Aicha (Salha Nasraoui) vive con su marido Brahim (Mohamed Hassine Grayaa) y sus tres hijos en una granja en las montañas septentrionales de Túnez una existencia apacible, que en los compases iniciales del film se ejemplifica en ese primer plano estático, calmo, de un hermoso árbol que parece apelar a los orígenes del mundo natural. Este plácido devenir se ve trastocado cuando los dos vástagos mayores, Mehdi y Amine, se marchan a Siria, sumiendo al núcleo familiar en una incertidumbre constante. Pocos meses después, Mehdi regresa a casa con una enigmática esposa siria embarazada totalmente cubierta por un ‹niqab›, Aicha los acoge e intenta protegerlos contra el castigo seguro, mientras Brahim observa a su inesperada nuera con desconfianza. Y, para colmo, el regreso del hijo pródigo desencadena extraños acontecimientos en el pueblo, muertes inexplicables que desatan la histeria colectiva en esta pequeña la comunidad.
Resulta absolutamente portentosa en su expresividad la utilización de ese velo infinito, enigmático, y también brutal en su significación socio-cultural, que desde el mismo momento en que se asoma en la lejanía ante nuestros ojos, se torna en un artefacto visual de una potencia significativa cautivadora, tremebunda, terrorífica y fantasmal. En cada nueva aparición del espectro sin alma, sin cuerpo, sin vida y sin voz, en el que solo quedan unos hermosos, desolados, ojos azules, como restos de su condición humana, el pulso narrativo de Joobeur se va precipitando sin pausa y sin tregua desde el incuestionable drama íntimo y social, por el thriller, hasta los territorios más inquietantes del fantástico.
La composición atmosférica se ensombrece, a la vez que se impregna de diversas coloraciones, y se precipita paulatinamente hacia los abismos más oscuros de la humanidad después de cada uno de esos magníficos planos de transición en profundidad de campo, de brillante contraposición con la puesta en escena mayormente desarrollada. Son los sueños premonitorios y angustiantes de una madre necesitada de certezas —destaco especialmente el primero, una estampa extraordinaria de Aicha y otras tantas mujeres/sombra detrás de ella en la playa, felizmente seleccionada como cartel promocional de la película—, que enmarcan los tres capítulos con los que la cineasta estructura su relato (“Presente”, “La sombra acecha” y “Despertar”). La historia se retuerce de dolor, sangra, desciende hasta un infierno telúrico, grita su desesperación, como gritó Reem en la noche más oscura, en aquel calabozo tenebrista donde conoció a Medhi —«Os compadezco. Me dais pena. Animales»—, una secuencia espeluznante.

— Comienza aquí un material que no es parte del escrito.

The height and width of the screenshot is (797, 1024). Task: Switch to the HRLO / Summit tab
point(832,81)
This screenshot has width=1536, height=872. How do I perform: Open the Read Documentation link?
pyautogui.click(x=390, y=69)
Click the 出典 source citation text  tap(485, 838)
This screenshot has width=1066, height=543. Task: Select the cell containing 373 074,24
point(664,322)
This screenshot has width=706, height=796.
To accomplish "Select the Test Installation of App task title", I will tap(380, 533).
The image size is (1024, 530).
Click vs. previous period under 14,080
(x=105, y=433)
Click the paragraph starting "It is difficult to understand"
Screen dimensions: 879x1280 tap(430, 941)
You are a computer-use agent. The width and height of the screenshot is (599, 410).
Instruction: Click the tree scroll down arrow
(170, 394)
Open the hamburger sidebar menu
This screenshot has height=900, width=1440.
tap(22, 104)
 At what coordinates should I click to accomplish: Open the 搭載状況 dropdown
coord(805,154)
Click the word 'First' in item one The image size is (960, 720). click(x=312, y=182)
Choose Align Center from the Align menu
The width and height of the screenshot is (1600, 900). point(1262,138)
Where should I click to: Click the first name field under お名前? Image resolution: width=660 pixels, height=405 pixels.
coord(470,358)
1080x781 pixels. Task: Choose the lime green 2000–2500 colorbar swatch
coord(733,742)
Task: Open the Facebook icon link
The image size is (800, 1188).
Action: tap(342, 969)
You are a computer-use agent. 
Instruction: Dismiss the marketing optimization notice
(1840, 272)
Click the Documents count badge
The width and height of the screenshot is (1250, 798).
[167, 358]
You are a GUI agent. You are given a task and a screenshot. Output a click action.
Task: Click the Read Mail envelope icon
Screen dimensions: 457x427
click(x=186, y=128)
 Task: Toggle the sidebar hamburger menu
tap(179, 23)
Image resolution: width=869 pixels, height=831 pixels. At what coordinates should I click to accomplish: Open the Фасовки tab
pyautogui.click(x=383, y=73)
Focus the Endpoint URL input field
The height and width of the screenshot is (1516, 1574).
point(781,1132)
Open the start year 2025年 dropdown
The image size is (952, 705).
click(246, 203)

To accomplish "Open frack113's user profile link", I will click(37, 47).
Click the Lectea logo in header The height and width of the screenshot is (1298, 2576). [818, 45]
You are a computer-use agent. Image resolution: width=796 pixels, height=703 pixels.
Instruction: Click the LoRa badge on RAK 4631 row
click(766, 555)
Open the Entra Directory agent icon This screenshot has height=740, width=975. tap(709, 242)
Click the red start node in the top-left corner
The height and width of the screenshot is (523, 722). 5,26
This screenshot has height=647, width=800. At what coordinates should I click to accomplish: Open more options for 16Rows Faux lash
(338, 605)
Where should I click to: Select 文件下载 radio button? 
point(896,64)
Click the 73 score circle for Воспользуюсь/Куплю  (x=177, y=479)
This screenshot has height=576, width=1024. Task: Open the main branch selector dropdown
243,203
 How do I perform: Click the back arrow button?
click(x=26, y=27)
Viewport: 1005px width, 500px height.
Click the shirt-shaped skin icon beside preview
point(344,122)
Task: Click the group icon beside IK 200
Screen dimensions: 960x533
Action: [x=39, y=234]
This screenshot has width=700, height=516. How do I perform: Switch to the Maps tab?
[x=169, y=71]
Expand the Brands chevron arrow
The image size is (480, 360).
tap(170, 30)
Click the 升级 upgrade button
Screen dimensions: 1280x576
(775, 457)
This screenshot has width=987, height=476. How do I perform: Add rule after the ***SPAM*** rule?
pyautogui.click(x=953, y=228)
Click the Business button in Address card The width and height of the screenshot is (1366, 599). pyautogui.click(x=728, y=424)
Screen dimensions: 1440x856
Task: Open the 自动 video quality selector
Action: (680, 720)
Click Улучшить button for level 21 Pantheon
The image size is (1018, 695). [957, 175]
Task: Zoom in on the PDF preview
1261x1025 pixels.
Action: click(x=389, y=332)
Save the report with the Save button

En el plano actoral, hay que destacar el buen trabajo de Salha Nasraoui, así como la fuerza naturalista que imprimen a su interpretación los actores no profesionales Malek Mechergui y Chaker Mechergui, en la piel de Mehdi y Amine, cuya influencia en este proyecto es trascendentalmente relevante, ya que después de conocer a los hermanos y sus vivencias, Joobeur comenzó a elaborar su celebrado cortometraje previo ya referido, que es el germen de esta película. Una película enorme, hermosa y devastadora, que se me antoja a todas luces inusualmente excelsa para ser una ópera prima, y que pronostica un futuro prometedor para otra cineasta de esas culturas cinematográficas periféricas —y mediterráneas— que se reivindican sin vacilación por medio de la creatividad más genuina.
Y sigo sin poder dejar de pensar ¿a quién pertenezco?
«El Cine es más hermoso que la vida.»